After finding explosives traces on one plane, a Sibir Airlines Tu-154, on Friday, Russian officials described what had happened as a terrorist attack.
They also said the pilot had sent out a hijack alert just before the plane crashed, Russian media report.
FSB spokesman Sergei Ignachenko said on Saturday: "Additional examination of the fragments of the Tu-134 aircraft which crashed on Tuesday... has revealed traces of hexogen."
Women suspects
The two airliners took off within minutes of each other from Domodedovo airport in Moscow.
Reports say investigations are focusing on two women passengers, believed to be from the restive territory of Chechnya, where presidential elections are being held on Sunday.

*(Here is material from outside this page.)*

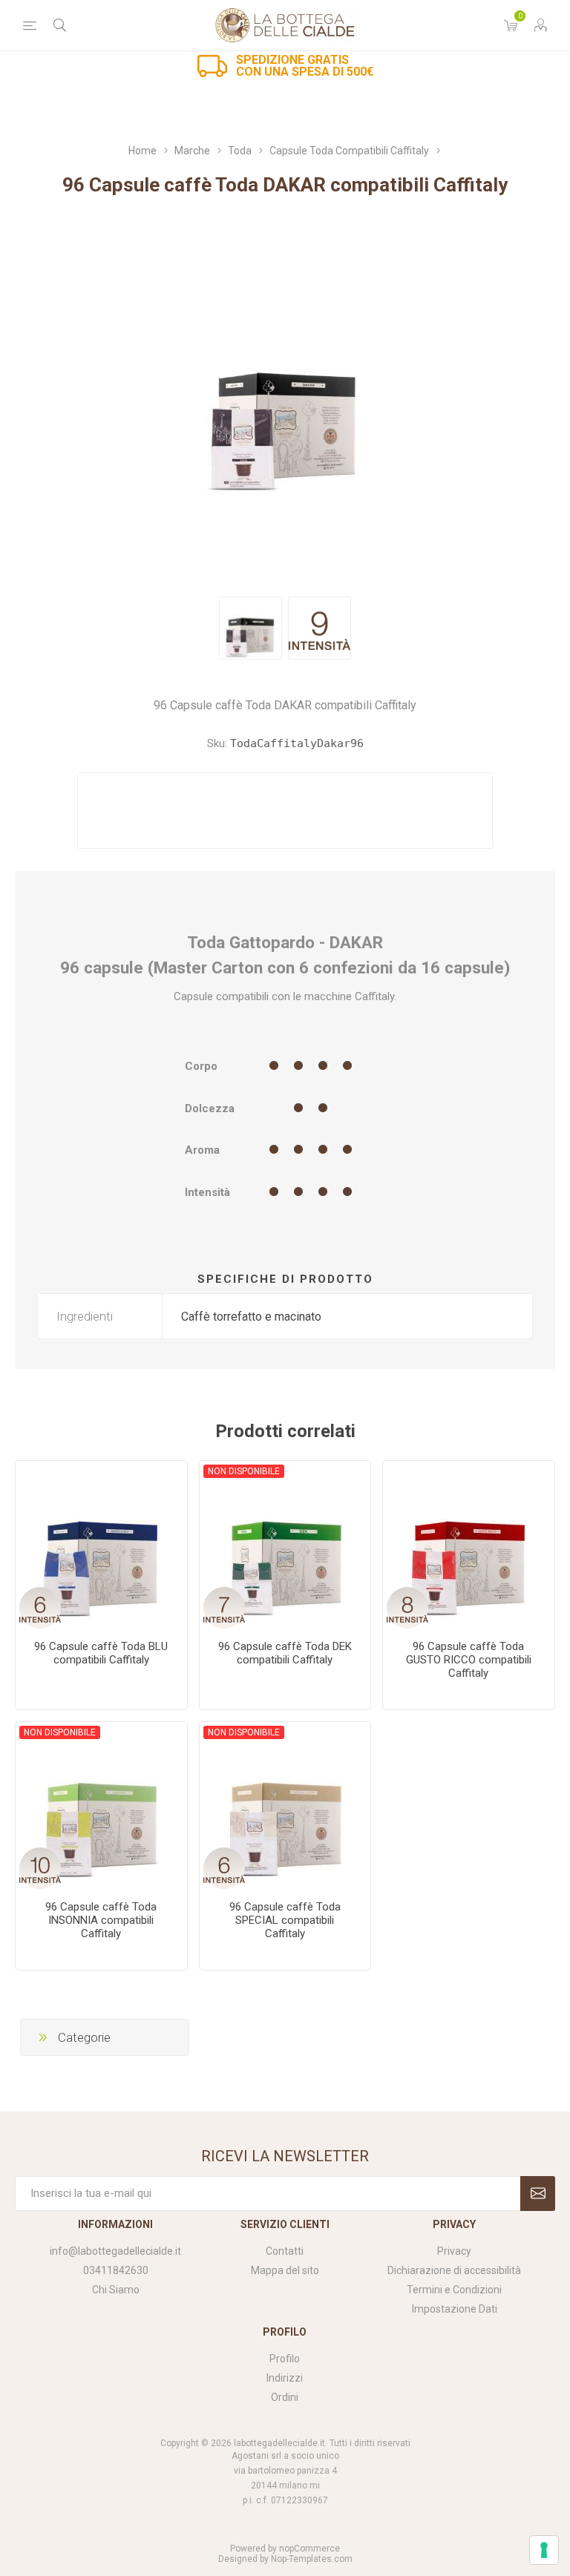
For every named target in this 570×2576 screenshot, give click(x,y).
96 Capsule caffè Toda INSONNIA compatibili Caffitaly (101, 1920)
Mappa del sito (285, 2270)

Investigators say no-one has come forward to claim the women's bodies.
Officials had warned that Chechen separatist rebels could resort to terrorism to try to undermine Sunday's voting.
Several suicide bombings in recent years have been blamed on Chechen women who lost husbands or brothers in the war and chaos in the southern republic over the past decade.
An Islamic group has claimed responsibility for the crashes in a website statement.
A previously unknown group called the Islambouli Brigades said it had five people on board each aircraft. It warned this act would be followed by others "until the killings of our Muslim brothers in Chechnya cease".
Russian officials have repeatedly contended that the rebels, who have been fighting Russian forces in Chechnya for nearly five years, receive help from foreign organisations, including al-Qaeda.
Hexogen, more widely known as RDX, was identified as the explosive in a series of apartment building bombings that killed some 300 people in Moscow and other cities in 1999, and that were blamed on Chechen separatists.